“It was not the thorn bending to the honeysuckles, but the honeysuckles embracing the thorn.”


I have to explain to someone at least 5 times a year what Wuthering Heights is actually about. It’s my favourite novel, quite predictably, and for me its message changes every time my own life does. It’s a novel that grows and shrinks and wavers with you, it is temperamental, and it is not romantic. It is fierce, and nasty, and low-down, and selfish, but it is still one of the greatest love stories ever told. Why, though? Well, it’s certainly not a relationship guide. Don’t aspire to be Catherine and Heathcliff, but do try to empathise with them. 
Catherine describes herself as half-savage, and she is. She’s always been spoilt, and is not used to not getting what she wants – she is absolutely downright dislikable and yet people continue to fall in love with her. She manages to convince a man to marry her, on the grounds that he shall finance her lifestyle, and perhaps offer some respite. She marries him, because she is pissed off at Heathcliff. Who *does* that?! It is said of Edgar: “I observed that Mr. Edgar had a deep-rooted fear of ruffling [Catherine’s] humour. He concealed it from her; but if ever he heard me answer sharply, or saw any other servant grow cloudy at some imperious order of hers, he would show his trouble by a frown of displeasure that never darkened on his own account.”. Catherine marries a man who is essentially terrified of her, and Cathy perpetuates that. She enjoys it. She makes it clear to Edgar she’s in love with Heathcliff and gets in a snot with him when he meekly suggests it would be sort of nice if maybe she could stop hanging out with Heathcliff so much, which she meets with downright rage and temper tantrums. So no, you don’t want to be like Cathy. Being like Heathcliff is even worse – it’s said he perhaps murdered men to make his own fortune, a fortune he only made to piss Cathy off. He’s violent, he fights, he’s a monster. He marries Cathy’s sister-in-law, again, just to piss Cathy off. So no, you don’t want to be like Heathcliff either. So why do I hang onto this novel so much?

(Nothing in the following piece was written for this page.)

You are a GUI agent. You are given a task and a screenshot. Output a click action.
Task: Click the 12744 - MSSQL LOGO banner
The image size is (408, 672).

Catherine and Heathcliff are terrible people and I don’t believe they cling onto each-other because they were born to love one another. I believe they are both aware of their own deep-seated flaws and their empathy with one another is what keeps them in love. When Catherine *does* try to settle down with a Jolly Nice Chap, she fucking destroys him. She doesn’t necessarily want to, but she does. She fucks his life up. When Heathcliff tries to be “normal”, he ends up fucking shit up for absolutely everyone. But what they have is each-other. Cathy and Heathcliff are a great romantic tragedy because they were both damned from the start, not from anything supernatural, but because they were just born bad. People who are born bad aren’t allowed to be happy. Cathy and Heathcliff aren’t the kind of couple who would take cute trips to the seaside and instagram pictures of them sweetly eating ice-cream together because that’s not the people they are. They aren’t allowed happiness. They are not allowed to have traditional, romantic love. They are damned to belong to each-other. At least with each-other, they know they can weather each storm because they are the only people in the world who can truly not only see the good in each-other, but overlook the bad. Catherine could have tried hard to change herself, and been happy with Edgar, with all of her new found wealth and status. She did, in fact, enjoy her time away from Heathcliff. She became a Lady, a member of society, even. Heathcliff could have been happy without Catherine, he made a lot of money, he became successful. He could have done anything he wanted. But in the end the pull of their love brought them back together and eventually they both had to question themselves: “Why change now? Why bother changing my faults if someone will love me for them?” and that’s the real tragedy. As I said, Wuthering Heights isn’t romantic. You should not want to be like Cathy and Heathcliff. But if you’re a really shitty person and you know you are, and you wonder why everyone you love eventually leaves you, read Wuthering Heights and depress yourself even further that the only kind of love you’re going have for any length of time is with a right cunt like Heathcliff, but then, you don’t really deserve any better. 

And that’s the difference between women who love Heathcliff and women who love Mr Darcy. Mr Darcy women know they are kind and good people, who deserve a kind and good Darcy. It will be insipid, dull, and easy, and that’s what some crave. Heathcliff women know they are complicated and ‘bad’, and if they end up with an Edgar who will adore them at their best, when they are beautiful and effervescent and burning brilliantly and bright, but cannot put up with them at their worst, they know they need to turn to a Heathcliff, who at least, will weather the storms because only they can understand the true beauty their patience will give them.